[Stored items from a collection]

*-*-*

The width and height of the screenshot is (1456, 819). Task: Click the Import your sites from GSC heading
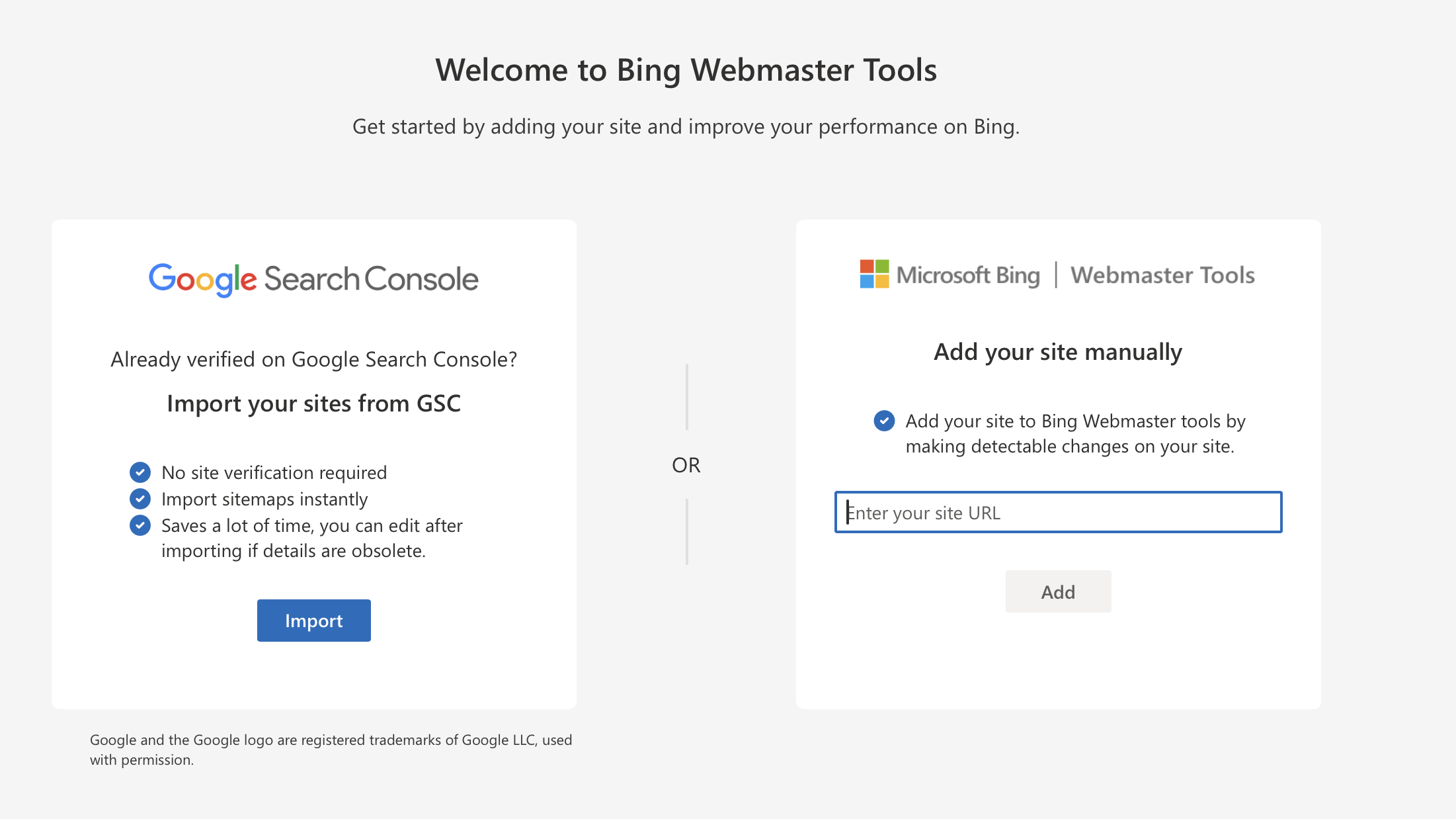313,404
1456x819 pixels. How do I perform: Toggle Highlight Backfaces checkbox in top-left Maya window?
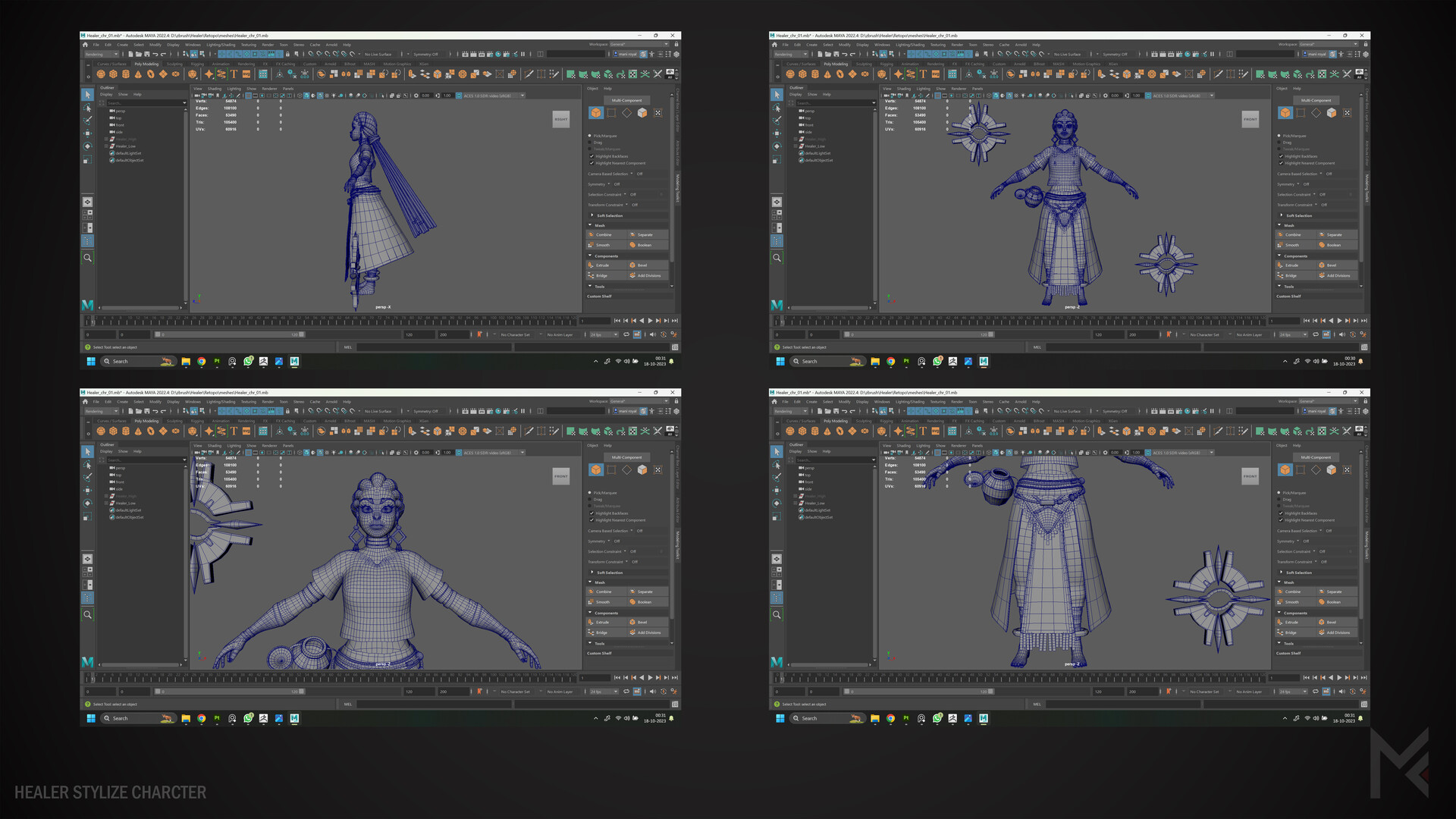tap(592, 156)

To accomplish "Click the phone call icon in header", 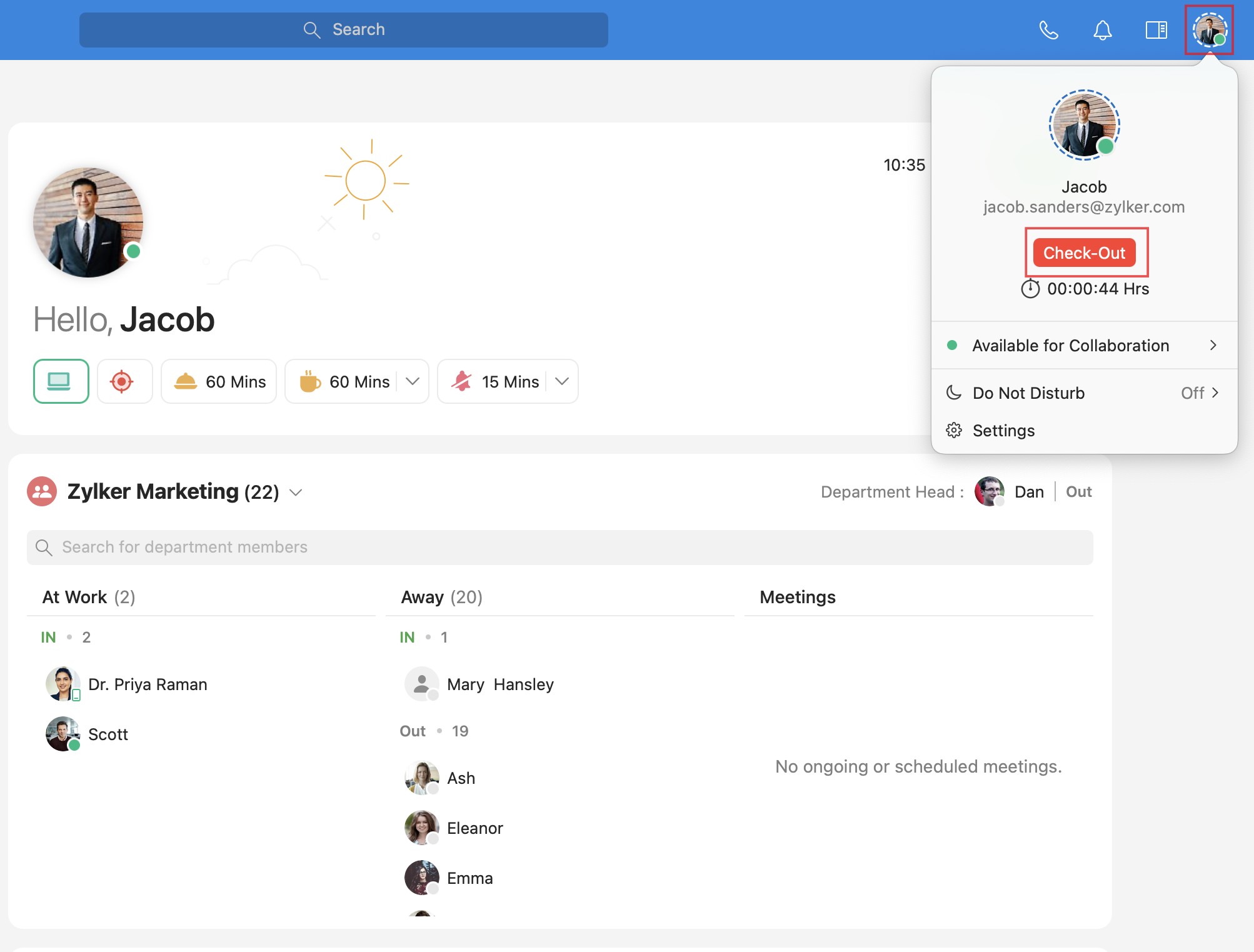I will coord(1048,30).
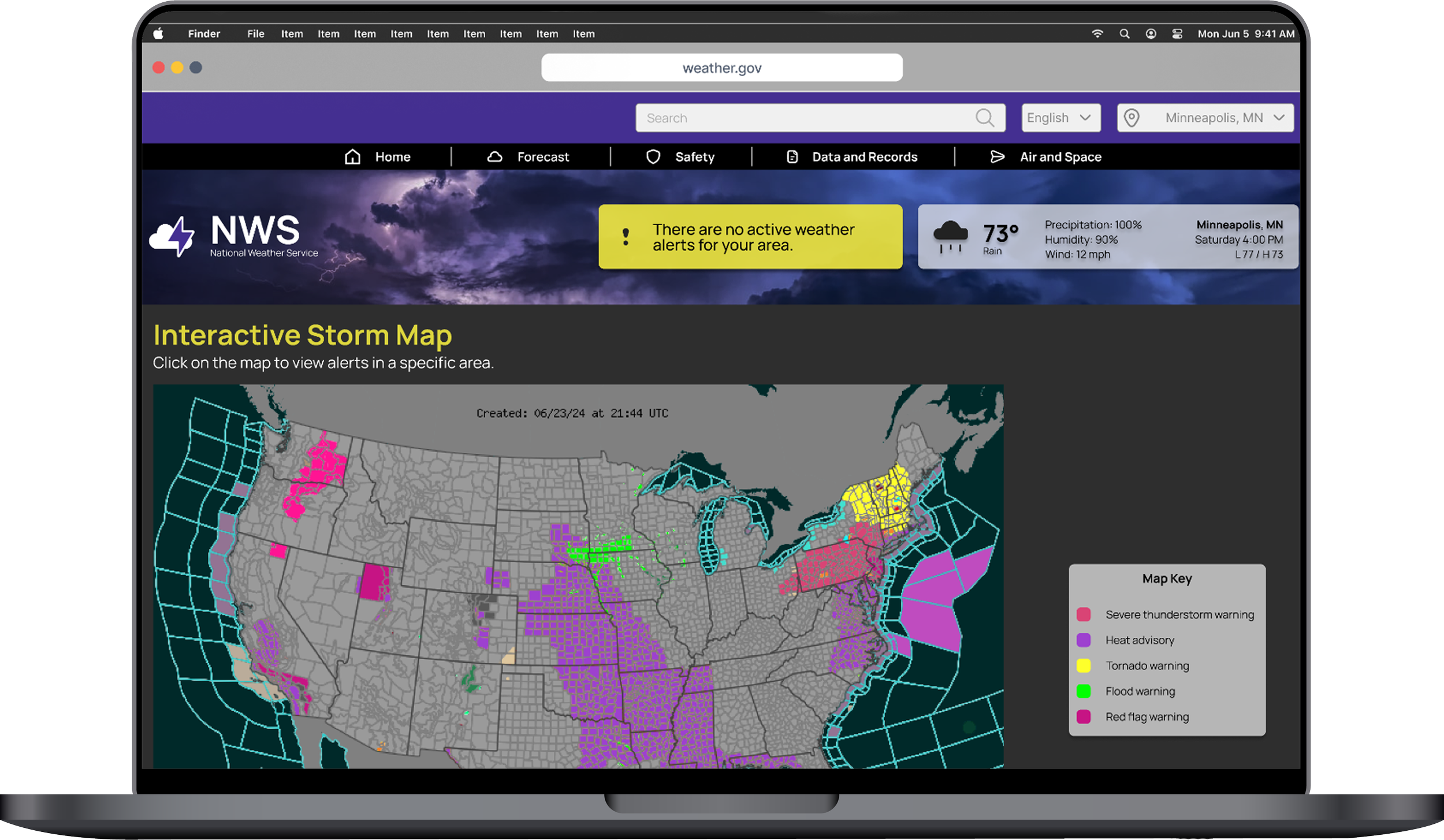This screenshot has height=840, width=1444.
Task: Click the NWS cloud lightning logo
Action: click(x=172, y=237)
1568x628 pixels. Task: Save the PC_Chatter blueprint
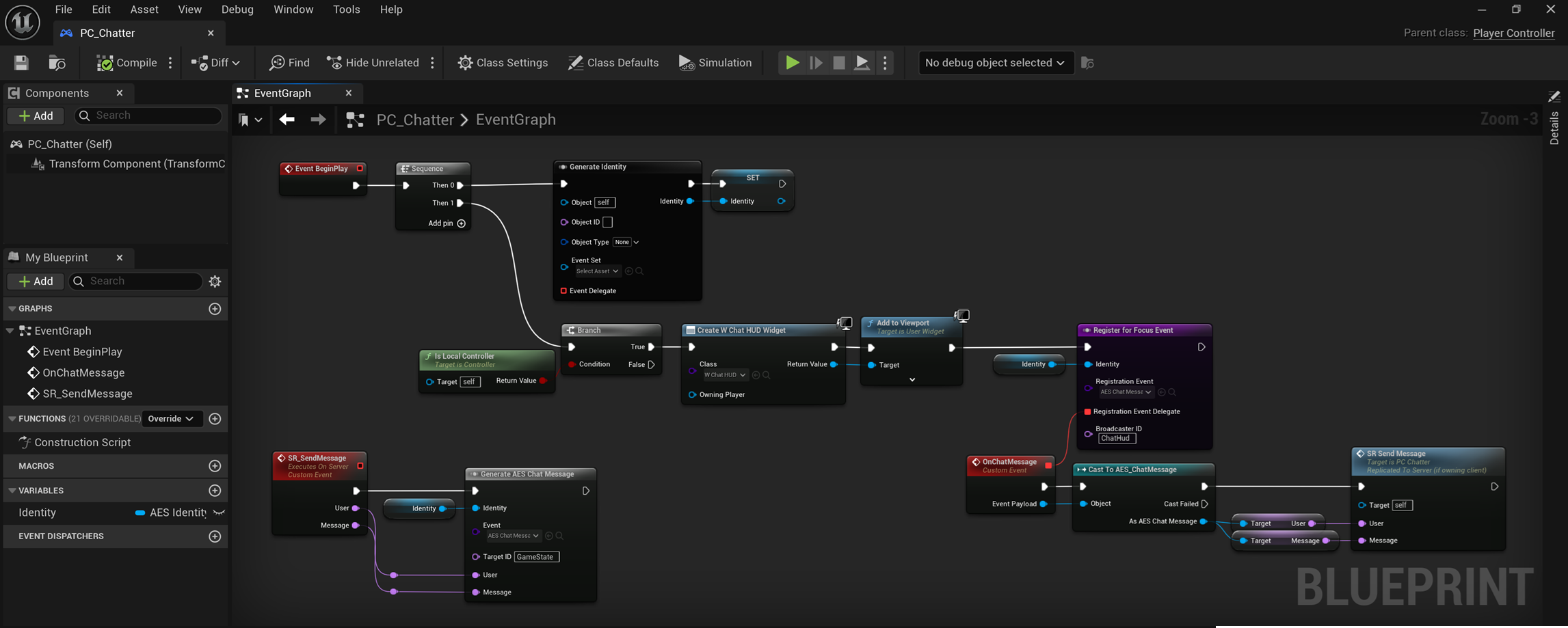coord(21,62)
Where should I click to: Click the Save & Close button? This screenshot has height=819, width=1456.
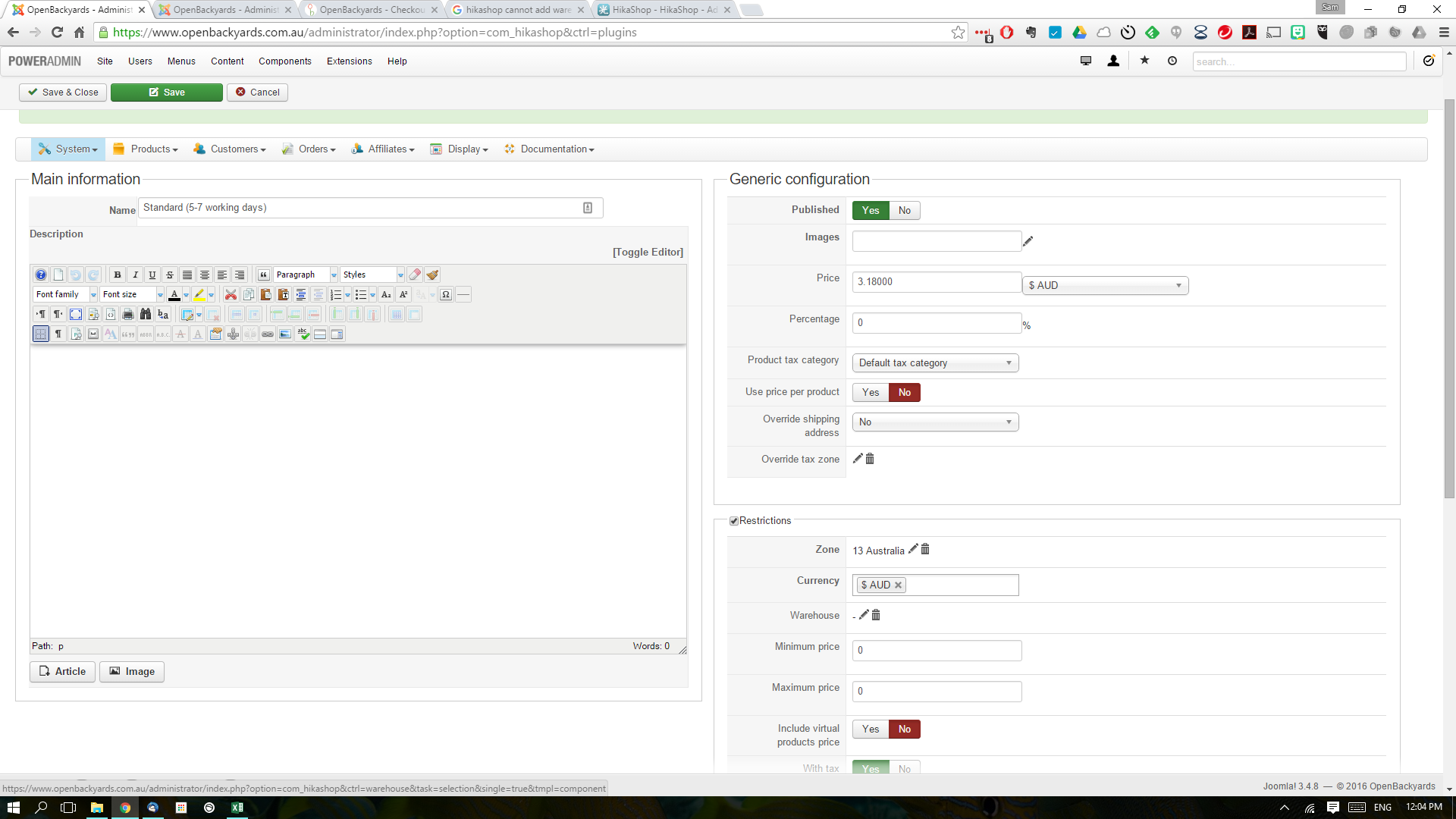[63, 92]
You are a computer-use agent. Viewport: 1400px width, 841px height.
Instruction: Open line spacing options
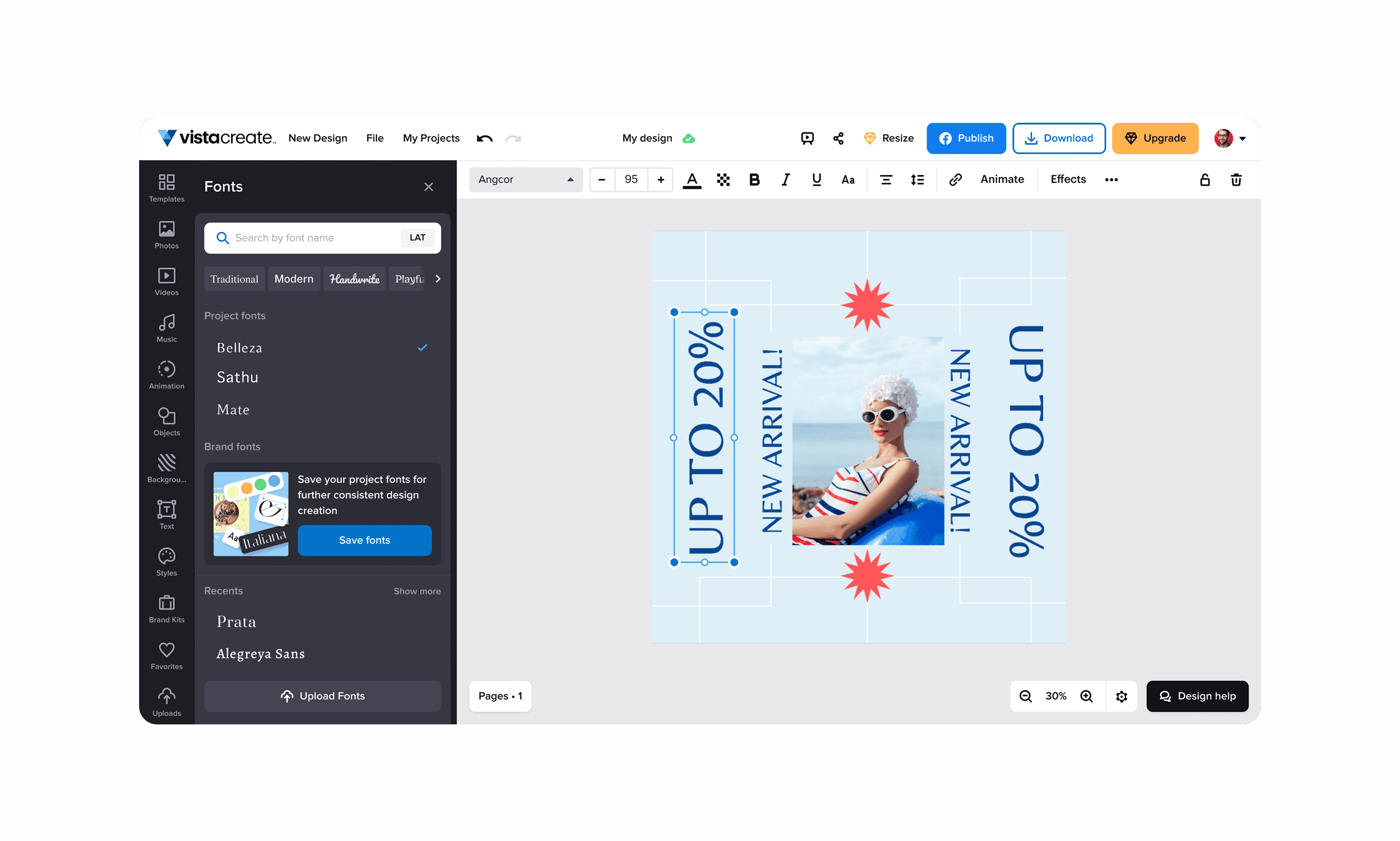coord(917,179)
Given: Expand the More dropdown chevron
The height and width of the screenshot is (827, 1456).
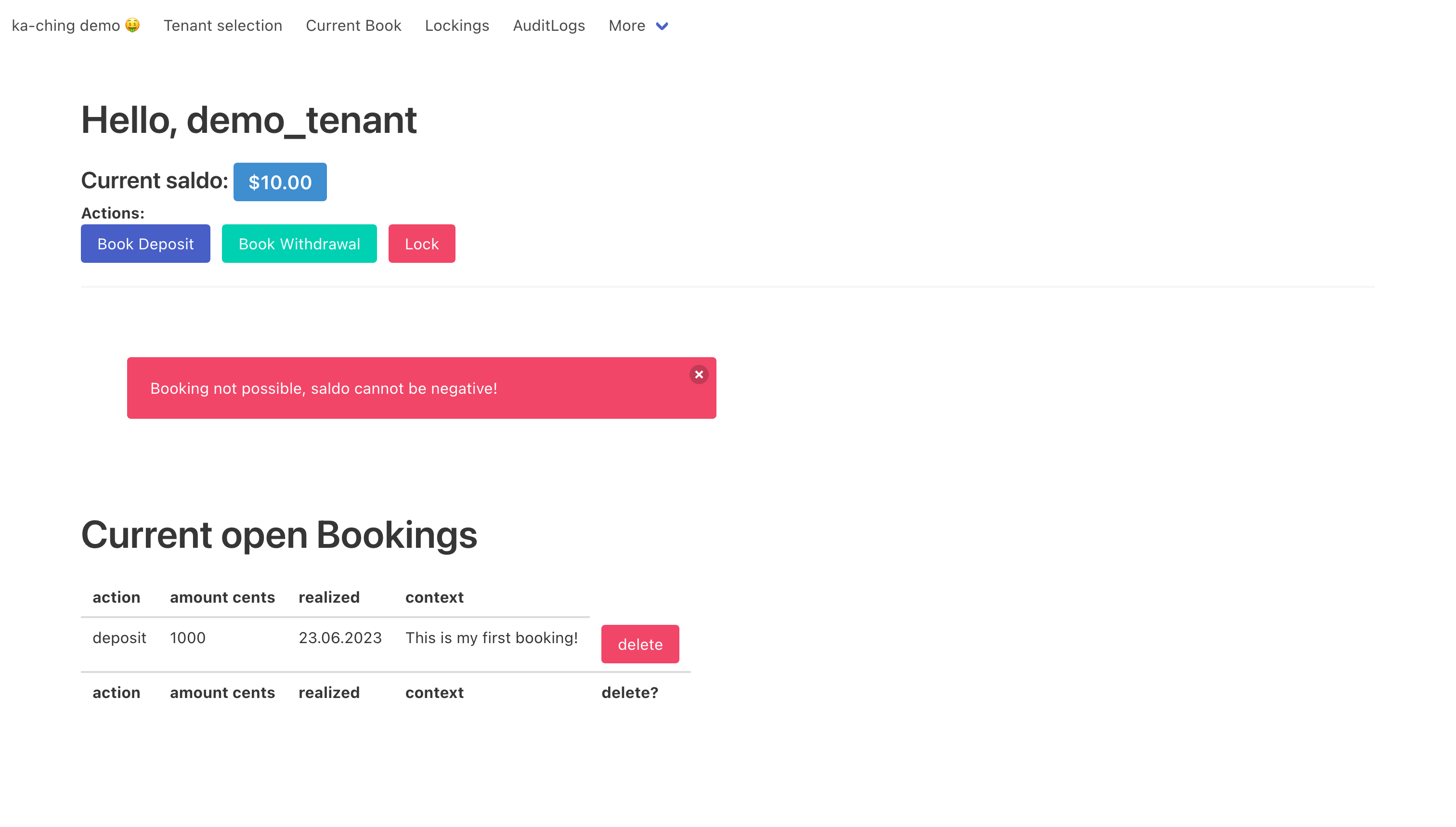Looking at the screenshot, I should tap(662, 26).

*-*-*

Look above for the line with "Where should I", then give again exactly every line from there through the line with "Given: Expand the More dropdown chevron", skipping the pictures.

**Answer to this exercise:**
Where should I click to: Click the Save & Close button? This screenshot has height=819, width=1456.
[63, 92]
You are a computer-use agent. Viewport: 1400px width, 841px height.
Instruction: Open line spacing options
coord(917,179)
Given: Expand the More dropdown chevron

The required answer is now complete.